Later, the CEO of an American multinational company thanked me for my comment. He described his experience with a due diligence team he had sent to examine a family-owned Australian company. When he arrived in Australia he, too, was wined and dined by the owners. During the dinner, the wife of the owner put an arm around the shoulder of the team leader, and said, "We love your people; they are like children to us." The American team leader beamed with pride.

"Right then, I knew we were in trouble," the CEO said. "I later held a private meeting in which I brought the team back to reality. I reminded them that their job was to develop a realistic picture of the potential acquisition, and make an objective recommendation."

On another occasion, during a briefing of an American multinational company executive in Ohio on conducting business in other countries, the executive mentioned something similar. He had been appointed vice president, international, with responsibility for operations in Latin America and Africa. Having just returned from a tour of operations on both continents, he was appalled at the disastrous acquisition decisions some of his predecessors had made. "It was," he said, "as if the minute they set foot on foreign soil they forgot all they had le arned."

There is something disorienting about trying to conduct business in a totally unfamiliar environment We are used to functioning in familiar surroundings with well-known points of reference that help guide our every day activities.
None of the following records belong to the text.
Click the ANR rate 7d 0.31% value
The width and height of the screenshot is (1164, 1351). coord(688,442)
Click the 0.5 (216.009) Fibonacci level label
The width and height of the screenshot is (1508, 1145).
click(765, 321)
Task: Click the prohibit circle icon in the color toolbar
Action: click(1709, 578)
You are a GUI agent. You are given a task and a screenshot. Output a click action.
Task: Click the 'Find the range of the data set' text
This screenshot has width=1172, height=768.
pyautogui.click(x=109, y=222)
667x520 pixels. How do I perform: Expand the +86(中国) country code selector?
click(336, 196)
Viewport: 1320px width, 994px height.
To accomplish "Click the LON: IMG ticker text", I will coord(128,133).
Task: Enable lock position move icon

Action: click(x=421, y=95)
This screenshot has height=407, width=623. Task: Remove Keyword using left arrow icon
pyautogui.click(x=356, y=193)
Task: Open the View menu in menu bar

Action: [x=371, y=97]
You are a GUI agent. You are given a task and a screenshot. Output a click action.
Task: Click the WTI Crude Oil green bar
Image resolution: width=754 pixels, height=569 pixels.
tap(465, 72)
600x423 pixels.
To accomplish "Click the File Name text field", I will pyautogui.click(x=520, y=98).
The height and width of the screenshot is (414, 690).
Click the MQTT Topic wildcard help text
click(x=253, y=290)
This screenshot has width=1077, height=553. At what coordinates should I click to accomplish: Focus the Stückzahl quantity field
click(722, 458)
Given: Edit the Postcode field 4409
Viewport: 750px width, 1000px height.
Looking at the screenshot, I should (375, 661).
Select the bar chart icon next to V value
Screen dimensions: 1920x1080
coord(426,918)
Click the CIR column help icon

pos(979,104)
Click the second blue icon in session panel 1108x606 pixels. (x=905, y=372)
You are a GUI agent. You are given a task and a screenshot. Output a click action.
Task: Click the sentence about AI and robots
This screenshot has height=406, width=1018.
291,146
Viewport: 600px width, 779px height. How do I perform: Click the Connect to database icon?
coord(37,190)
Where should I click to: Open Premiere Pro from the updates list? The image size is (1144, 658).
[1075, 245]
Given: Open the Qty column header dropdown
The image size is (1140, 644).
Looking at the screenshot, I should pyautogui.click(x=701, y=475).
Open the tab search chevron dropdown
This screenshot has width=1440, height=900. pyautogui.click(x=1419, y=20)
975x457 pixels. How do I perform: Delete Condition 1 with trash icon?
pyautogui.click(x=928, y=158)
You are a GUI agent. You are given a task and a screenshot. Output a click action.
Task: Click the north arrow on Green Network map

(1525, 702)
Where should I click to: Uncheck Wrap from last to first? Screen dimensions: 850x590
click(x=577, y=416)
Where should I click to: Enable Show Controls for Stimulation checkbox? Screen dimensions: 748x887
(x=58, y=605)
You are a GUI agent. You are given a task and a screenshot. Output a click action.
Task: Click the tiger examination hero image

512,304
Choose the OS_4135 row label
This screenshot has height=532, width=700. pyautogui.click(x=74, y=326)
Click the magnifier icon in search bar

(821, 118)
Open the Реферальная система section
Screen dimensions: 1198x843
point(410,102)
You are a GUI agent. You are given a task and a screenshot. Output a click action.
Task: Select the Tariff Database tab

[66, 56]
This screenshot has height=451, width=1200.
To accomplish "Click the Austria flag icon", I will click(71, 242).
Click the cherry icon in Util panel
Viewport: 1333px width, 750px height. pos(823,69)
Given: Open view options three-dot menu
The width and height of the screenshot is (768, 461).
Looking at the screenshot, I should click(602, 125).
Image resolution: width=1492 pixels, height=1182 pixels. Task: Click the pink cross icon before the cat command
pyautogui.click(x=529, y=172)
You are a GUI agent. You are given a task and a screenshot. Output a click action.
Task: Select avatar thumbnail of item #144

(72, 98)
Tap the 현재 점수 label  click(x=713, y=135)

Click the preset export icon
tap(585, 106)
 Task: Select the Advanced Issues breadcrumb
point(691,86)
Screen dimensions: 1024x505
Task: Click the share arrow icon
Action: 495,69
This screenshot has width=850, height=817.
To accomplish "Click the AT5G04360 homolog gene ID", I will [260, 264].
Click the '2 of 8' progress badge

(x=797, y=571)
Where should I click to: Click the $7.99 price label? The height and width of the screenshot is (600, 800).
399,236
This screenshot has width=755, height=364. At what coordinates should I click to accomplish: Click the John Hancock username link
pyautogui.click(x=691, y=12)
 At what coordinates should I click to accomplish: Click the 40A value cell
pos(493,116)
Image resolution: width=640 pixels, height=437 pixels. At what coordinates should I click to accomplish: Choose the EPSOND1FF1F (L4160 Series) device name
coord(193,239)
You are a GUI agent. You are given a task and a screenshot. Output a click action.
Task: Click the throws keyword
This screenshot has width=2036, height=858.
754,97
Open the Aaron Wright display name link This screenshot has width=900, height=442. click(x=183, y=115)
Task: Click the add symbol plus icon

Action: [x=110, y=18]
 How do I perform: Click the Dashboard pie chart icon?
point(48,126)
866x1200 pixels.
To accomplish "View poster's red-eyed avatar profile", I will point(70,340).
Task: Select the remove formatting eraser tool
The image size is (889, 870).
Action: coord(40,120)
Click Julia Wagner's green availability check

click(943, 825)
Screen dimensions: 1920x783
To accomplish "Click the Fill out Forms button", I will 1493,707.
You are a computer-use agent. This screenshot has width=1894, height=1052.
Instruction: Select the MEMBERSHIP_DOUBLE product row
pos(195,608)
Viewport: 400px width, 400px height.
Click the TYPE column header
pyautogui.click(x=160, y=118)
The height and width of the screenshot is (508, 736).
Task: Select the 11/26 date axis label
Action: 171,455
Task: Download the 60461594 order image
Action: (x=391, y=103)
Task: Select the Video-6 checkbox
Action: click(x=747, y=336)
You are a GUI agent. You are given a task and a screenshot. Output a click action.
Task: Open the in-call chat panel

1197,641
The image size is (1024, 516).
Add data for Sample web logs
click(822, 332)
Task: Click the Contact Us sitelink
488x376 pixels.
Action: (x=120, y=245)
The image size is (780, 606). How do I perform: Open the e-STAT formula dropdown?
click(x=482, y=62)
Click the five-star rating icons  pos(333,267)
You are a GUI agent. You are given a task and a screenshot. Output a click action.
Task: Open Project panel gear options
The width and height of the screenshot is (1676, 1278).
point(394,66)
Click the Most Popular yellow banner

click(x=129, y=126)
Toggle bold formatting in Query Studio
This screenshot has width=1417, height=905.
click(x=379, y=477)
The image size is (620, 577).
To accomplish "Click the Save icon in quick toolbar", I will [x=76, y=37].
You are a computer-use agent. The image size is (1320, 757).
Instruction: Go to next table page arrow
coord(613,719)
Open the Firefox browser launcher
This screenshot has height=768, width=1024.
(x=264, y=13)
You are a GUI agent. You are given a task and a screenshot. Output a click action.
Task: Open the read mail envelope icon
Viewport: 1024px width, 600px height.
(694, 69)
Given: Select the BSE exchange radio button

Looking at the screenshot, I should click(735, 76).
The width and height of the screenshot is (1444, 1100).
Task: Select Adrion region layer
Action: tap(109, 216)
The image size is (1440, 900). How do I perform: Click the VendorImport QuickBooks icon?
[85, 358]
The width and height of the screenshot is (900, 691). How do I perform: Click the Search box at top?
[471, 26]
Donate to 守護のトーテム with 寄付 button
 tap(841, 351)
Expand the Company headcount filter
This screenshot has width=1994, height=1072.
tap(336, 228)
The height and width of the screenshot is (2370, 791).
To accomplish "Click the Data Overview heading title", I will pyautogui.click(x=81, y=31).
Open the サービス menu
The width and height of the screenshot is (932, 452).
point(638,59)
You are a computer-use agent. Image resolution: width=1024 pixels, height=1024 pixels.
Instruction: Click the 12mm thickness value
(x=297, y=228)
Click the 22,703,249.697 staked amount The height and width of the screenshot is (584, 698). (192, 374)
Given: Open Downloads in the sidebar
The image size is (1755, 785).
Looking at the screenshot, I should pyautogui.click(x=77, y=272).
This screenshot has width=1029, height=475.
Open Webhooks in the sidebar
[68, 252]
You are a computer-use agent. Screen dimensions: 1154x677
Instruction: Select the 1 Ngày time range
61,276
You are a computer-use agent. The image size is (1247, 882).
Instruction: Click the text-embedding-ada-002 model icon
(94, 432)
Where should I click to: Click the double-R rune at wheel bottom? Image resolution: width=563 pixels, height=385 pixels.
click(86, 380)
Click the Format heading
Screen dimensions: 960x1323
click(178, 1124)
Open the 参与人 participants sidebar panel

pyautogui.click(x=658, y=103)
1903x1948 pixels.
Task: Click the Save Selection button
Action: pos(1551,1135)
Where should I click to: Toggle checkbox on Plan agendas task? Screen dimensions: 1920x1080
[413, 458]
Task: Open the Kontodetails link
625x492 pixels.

When those surroundings and points of reference are missing, we tend to approach and do things differently. We act in a more tentative way because we don't know if what we normally do would produce the same results. We are unsure of ourselves, which affects our judgment. We are out of our comfort zone, and more likely to make mistakes.

Even the most experienced executives, whatever their field, be it management, production, operations, marketing, sales, finance, etc., have problems operating in unfamiliar environments. These people, experts in their specific fields, may be unprepared for the international business world. On the other hand, people who have been in international business for some time learn to deal with the unexpected, and to keep functioning at a normal level. They learn to identify patterns that equate to reference points, thus deal more comfortably with the unfamiliar environment.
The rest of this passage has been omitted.